Monday, 12 November 2012 20:56

Lung-on-a-Chip simulates human lung disease Featured

American and Korean scientists have created a human disease model-on-a-chip that mimics pulmonary edema using a biomimetic microdevice that reconstitutes organ-level lung functions.

The microfluidic device, which reconstitutes the alveolar-capillary interface of the human lung, consists of channels lined by closely apposed layers of human pulmonary epithelial and endothelial cells that experience air and fluid flow, as well as cyclic mechanical strain to mimic normal breathing motions.

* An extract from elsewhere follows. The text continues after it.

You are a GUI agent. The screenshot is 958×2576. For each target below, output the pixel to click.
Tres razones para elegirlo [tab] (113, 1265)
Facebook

This device was used to reproduce drug toxicity–induced pulmonary edema observed in human cancer patients treated with interleukin-2 (IL-2) at similar doses and over the same time frame. Studies using this on-chip disease model revealed that mechanical forces associated with physiological breathing motions play a crucial role in the development of increased vascular leakage that leads to pulmonary edema, and that circulating immune cells are not required for the development of this disease. These studies also led to identification of potential  new therapeutics, including angiopoietin-1 (Ang-1) and a new transient receptor potential vanilloid 4 (TRPV4) ion channel inhibitor (GSK2193874), which might prevent this life-threatening toxicity of IL-2 in the future.

Citation: D. Huh, D. C. Leslie, B. D. Matthews, J. P. Fraser, S. Jurek, G. A. Hamilton, K. S. Thorneloe, M. A. McAlexander, D. E. Ingber, A Human Disease Model of Drug Toxicity–Induced Pulmonary Edema in a Lung-on-a-Chip Microdevice. Sci. Transl. Med. 4, 159ra147 (2012).